Review by Beth Browne Wheelchair Samurai by Lee Rossi

WHEELCHAIR SAMURAI
by Lee Rossi

Plain View Press
P.O. Box 42255
Austin, TX 78704
ISBN 978-1-935514-15-2
2011, 98pp., $14.95
http://plainviewpress.net

Four years ago, I was once again resurrecting my sleepy writing career, perusing the latest issue of Pedestal, having met founder and editor John Amen at a local writing conference, when another familiar name swam to the surface of the screen. Huh, I thought, I used to know a man named Lee Rossi. His wife and son were in my daughter’s playgroup back in L.A. before we moved to North Carolina some six years before. I dug around and sure enough, Lee was Lee and we’d known each other on the other side of the country all those years ago.

I think he was as delighted as I was to reconnect. I had forgotten he was a poet and when we’d known each other; I hadn’t yet considered writing poetry. We kept in touch, exchanging news of the kids and finding common friends in the writing world. When he found out I was doing interviews for The Main Street Rag, he asked if I would review his latest book, Wheelchair Samurai. Now, this is a sketchy prospect. An interview is a completely different animal than a book review and although I have been on the board of the NC Poetry Society for years, I am no English major. And besides that, what if I really didn’t like the book? What would I say then?

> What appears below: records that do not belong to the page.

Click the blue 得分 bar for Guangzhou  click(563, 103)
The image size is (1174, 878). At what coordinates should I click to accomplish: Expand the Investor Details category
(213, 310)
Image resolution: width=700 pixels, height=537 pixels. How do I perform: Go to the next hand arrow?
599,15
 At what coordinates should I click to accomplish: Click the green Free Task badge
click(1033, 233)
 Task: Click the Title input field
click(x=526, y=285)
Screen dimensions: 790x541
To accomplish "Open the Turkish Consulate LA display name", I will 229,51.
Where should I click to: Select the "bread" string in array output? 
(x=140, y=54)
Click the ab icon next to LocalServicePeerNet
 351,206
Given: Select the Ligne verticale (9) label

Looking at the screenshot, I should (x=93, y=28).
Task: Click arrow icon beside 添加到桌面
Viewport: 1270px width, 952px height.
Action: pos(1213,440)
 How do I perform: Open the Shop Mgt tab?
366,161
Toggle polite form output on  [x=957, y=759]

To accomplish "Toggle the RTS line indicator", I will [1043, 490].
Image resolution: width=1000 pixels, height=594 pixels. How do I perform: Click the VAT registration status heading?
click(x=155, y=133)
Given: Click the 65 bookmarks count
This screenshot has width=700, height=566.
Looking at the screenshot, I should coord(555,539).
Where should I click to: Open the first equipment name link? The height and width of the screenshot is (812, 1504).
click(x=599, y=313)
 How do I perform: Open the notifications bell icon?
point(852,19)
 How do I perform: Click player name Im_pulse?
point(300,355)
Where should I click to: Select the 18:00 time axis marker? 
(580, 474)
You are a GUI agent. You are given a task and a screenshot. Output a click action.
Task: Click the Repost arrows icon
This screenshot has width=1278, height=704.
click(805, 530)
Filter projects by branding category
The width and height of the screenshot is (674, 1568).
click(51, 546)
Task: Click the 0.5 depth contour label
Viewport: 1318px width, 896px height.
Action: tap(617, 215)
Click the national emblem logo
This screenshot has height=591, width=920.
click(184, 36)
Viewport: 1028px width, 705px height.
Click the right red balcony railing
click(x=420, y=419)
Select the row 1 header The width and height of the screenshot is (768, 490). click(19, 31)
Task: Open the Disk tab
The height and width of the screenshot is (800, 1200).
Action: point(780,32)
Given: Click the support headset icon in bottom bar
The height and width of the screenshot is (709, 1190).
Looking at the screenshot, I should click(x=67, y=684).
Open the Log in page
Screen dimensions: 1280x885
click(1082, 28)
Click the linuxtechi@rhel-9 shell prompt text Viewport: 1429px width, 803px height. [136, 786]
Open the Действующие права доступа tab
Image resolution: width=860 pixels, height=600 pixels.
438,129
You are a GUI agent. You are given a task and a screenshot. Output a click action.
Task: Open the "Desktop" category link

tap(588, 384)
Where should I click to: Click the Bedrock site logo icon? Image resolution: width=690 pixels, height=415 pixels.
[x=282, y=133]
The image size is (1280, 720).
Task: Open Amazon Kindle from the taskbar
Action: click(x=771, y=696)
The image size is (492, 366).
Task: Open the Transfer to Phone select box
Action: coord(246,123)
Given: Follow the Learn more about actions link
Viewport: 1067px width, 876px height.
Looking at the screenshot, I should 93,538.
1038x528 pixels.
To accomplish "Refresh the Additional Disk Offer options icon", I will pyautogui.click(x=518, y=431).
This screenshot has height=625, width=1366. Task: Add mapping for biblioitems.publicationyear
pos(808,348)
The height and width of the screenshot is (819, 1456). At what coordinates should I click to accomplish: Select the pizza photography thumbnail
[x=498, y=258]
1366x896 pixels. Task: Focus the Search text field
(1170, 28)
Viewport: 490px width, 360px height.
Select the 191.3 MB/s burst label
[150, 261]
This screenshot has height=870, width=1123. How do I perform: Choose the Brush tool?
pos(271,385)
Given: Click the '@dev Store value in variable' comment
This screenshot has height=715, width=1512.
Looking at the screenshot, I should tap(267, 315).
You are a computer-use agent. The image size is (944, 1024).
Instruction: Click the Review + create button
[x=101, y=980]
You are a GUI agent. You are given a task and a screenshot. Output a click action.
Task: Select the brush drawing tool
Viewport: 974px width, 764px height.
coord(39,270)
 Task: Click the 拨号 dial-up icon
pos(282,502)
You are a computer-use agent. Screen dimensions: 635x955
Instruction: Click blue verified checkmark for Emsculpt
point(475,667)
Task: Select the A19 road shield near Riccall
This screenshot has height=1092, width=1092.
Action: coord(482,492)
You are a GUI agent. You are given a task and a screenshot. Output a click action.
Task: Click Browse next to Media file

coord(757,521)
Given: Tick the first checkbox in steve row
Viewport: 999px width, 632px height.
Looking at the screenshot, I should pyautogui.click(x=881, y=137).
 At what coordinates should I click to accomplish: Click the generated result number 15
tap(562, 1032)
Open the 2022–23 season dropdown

Happily, I read the book with great pleasure. Divided into three sections, the first one, “Blood Litany,” begins with a bang. With flashing details, the first poem, “Underwood,” ends with this stunning revelation:

And when after hours of pecking and hunting,
I showed my aunt, she marveled, disarming me with praise,

afraid, perhaps, that when combined, those letters
might transcribe the molecules of the future, and I, boy

alchemist, might uncover other secrets, the sadness of adults,
how everyone betrays the child she used to be.

The section moves on at a spirited pace, with several character studies, including my personal favorite, “Yakuza In The Jacuzzi” which begins with the memorable line, “I don’t know what my sister sees in her mobster,” and continues with laugh-out-loud humor: “I’ve seen him/floating like a walrus in the giant/redwood crockpot behind their house.”

Rossi’s sensibilities are keen and his insights surprising. As a parent who used to live in Los Angeles, I appreciate the poignancy of “Elegy In an Elephant Graveyard,” a thoughtful and wistful recounting of a visit to the La Brea Tar Pits with his wife and children: “Every day, they say, another species is lost./Tonight my children will dream of beauties we’ve destroyed/to keep them alive.

In “May Day, 1975” Rossi’s evocative turns of phrase such as this:

Somewhere it was still winter,
the wind’s serrated teeth gnawing
granite and gneiss,
but here the cherry trees unfurled
their fragrant labia.

reverberate with harsher realities as the poem continues:

And then across the vast green I saw a friend.
He was drunk and depleted, a soldier
who’d emptied his clip into the jungle,
frightened by something he couldn’t see…

The final poem in the section “Underground” was one I read over and over, making more of it each time and loving it one line at a time and as a whole.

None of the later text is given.